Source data
○ ○ ○

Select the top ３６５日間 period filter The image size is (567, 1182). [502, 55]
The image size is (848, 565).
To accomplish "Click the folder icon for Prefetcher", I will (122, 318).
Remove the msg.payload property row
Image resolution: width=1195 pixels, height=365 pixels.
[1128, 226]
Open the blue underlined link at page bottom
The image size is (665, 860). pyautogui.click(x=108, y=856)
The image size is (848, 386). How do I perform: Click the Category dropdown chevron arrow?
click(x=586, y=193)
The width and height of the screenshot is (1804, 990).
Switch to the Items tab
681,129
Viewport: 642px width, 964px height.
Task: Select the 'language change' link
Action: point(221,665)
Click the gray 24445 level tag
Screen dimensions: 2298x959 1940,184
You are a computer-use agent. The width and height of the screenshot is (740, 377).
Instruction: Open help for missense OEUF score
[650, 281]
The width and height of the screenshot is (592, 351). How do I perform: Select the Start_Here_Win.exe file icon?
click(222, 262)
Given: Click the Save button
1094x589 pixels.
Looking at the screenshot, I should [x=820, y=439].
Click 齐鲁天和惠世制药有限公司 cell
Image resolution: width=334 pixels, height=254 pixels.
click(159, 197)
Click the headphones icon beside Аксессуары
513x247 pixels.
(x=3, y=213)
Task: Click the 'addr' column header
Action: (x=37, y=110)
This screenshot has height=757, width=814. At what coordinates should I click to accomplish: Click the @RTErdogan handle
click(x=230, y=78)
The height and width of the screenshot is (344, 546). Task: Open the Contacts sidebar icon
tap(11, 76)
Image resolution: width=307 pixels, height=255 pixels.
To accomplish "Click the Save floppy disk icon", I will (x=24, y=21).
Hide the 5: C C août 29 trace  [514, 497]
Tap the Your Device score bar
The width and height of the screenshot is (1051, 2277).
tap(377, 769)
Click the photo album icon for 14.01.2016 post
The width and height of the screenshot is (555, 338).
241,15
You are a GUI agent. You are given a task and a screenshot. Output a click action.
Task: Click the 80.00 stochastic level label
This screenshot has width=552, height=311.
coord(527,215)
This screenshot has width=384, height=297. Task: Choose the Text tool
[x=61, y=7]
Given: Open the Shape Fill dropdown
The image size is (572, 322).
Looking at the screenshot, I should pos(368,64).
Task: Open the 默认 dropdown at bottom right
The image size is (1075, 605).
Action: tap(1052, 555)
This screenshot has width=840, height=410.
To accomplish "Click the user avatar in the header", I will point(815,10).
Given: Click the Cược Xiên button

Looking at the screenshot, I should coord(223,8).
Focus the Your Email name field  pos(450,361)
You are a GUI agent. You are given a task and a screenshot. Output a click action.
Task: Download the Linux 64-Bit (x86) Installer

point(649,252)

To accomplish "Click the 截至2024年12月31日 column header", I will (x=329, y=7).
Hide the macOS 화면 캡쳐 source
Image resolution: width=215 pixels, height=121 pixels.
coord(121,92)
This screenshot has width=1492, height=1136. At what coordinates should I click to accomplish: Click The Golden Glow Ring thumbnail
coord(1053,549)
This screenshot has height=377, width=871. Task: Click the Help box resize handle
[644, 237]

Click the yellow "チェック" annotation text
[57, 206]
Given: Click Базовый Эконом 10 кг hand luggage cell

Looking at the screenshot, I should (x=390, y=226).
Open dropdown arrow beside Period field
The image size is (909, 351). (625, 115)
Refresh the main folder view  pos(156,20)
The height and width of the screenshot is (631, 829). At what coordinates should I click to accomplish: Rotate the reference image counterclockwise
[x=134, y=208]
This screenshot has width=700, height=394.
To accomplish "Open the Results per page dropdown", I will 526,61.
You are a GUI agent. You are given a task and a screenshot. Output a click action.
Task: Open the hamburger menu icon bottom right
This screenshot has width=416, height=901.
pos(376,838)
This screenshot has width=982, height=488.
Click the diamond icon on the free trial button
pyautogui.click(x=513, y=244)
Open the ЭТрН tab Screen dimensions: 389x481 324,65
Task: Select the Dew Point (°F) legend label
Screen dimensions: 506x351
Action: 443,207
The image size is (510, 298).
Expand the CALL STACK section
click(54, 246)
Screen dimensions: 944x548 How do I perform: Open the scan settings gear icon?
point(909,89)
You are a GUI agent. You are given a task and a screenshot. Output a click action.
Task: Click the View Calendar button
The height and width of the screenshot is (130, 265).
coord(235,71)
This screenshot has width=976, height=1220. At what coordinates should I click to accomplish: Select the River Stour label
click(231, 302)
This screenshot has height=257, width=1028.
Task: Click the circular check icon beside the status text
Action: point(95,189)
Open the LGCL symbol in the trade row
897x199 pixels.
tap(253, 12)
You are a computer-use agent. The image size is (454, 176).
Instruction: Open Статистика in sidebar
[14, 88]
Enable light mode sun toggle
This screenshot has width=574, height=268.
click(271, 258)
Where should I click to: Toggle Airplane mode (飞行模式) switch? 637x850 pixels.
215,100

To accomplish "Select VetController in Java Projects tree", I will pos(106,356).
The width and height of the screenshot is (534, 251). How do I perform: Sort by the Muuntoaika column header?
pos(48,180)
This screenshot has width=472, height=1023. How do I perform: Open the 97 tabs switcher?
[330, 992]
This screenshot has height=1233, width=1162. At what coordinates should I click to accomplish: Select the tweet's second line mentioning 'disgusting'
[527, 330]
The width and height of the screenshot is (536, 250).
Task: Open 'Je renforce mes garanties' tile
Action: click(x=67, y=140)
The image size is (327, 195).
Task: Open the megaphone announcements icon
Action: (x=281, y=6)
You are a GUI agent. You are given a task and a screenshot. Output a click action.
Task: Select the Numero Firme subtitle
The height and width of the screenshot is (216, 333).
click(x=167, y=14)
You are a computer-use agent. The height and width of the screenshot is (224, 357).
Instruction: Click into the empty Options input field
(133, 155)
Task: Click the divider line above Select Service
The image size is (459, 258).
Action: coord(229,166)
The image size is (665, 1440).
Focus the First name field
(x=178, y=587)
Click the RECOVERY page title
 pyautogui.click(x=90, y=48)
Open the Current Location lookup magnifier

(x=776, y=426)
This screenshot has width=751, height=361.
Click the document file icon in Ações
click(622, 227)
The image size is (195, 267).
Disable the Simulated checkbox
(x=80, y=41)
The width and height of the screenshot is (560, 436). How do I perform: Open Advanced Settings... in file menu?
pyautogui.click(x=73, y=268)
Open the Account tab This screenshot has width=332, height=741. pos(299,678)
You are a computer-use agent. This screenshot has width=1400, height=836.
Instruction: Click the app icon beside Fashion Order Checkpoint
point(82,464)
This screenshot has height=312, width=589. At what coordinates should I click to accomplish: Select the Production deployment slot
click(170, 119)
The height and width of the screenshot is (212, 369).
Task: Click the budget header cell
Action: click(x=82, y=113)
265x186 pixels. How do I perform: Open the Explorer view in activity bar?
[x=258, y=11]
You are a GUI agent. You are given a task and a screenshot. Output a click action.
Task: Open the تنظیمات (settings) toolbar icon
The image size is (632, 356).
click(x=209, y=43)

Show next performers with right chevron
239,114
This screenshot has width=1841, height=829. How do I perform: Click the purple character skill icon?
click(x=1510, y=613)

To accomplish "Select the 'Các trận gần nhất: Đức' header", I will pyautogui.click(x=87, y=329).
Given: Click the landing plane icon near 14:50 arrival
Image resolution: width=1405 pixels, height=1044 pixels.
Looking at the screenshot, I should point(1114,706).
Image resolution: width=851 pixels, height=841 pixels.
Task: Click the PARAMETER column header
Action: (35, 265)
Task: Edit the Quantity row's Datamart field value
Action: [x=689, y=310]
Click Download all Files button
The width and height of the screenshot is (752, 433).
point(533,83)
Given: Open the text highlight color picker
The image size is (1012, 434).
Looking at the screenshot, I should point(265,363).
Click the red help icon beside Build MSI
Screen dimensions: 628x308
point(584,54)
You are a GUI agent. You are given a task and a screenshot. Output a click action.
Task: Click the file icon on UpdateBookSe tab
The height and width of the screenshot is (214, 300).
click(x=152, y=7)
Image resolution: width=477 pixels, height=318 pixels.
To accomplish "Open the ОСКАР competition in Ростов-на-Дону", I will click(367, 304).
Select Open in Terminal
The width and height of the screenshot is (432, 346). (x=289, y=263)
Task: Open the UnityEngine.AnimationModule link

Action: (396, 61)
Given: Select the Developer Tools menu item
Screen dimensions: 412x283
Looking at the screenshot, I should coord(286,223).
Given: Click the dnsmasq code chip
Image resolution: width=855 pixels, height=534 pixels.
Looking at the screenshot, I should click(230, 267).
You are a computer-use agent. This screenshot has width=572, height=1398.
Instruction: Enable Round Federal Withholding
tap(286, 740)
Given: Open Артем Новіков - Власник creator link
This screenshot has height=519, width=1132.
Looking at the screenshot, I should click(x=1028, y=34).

○ ○ ○

• Exercise requirements:
Please return every line from the first one in the records above down to the line containing "Hide the 5: C", including both, exactly as written and nothing more.

• Task answer:
Select the top ３６５日間 period filter The image size is (567, 1182). [502, 55]
The image size is (848, 565).
To accomplish "Click the folder icon for Prefetcher", I will (122, 318).
Remove the msg.payload property row
Image resolution: width=1195 pixels, height=365 pixels.
[1128, 226]
Open the blue underlined link at page bottom
The image size is (665, 860). pyautogui.click(x=108, y=856)
The image size is (848, 386). How do I perform: Click the Category dropdown chevron arrow?
click(x=586, y=193)
The width and height of the screenshot is (1804, 990).
Switch to the Items tab
681,129
Viewport: 642px width, 964px height.
Task: Select the 'language change' link
Action: point(221,665)
Click the gray 24445 level tag
Screen dimensions: 2298x959 1940,184
You are a computer-use agent. The width and height of the screenshot is (740, 377).
Instruction: Open help for missense OEUF score
[650, 281]
The width and height of the screenshot is (592, 351). How do I perform: Select the Start_Here_Win.exe file icon?
click(222, 262)
Given: Click the Save button
1094x589 pixels.
Looking at the screenshot, I should [x=820, y=439].
Click 齐鲁天和惠世制药有限公司 cell
Image resolution: width=334 pixels, height=254 pixels.
click(159, 197)
Click the headphones icon beside Аксессуары
513x247 pixels.
(x=3, y=213)
Task: Click the 'addr' column header
Action: (x=37, y=110)
This screenshot has height=757, width=814. At what coordinates should I click to accomplish: Click the @RTErdogan handle
click(x=230, y=78)
The height and width of the screenshot is (344, 546). Task: Open the Contacts sidebar icon
tap(11, 76)
Image resolution: width=307 pixels, height=255 pixels.
To accomplish "Click the Save floppy disk icon", I will (x=24, y=21).
Hide the 5: C C août 29 trace  [514, 497]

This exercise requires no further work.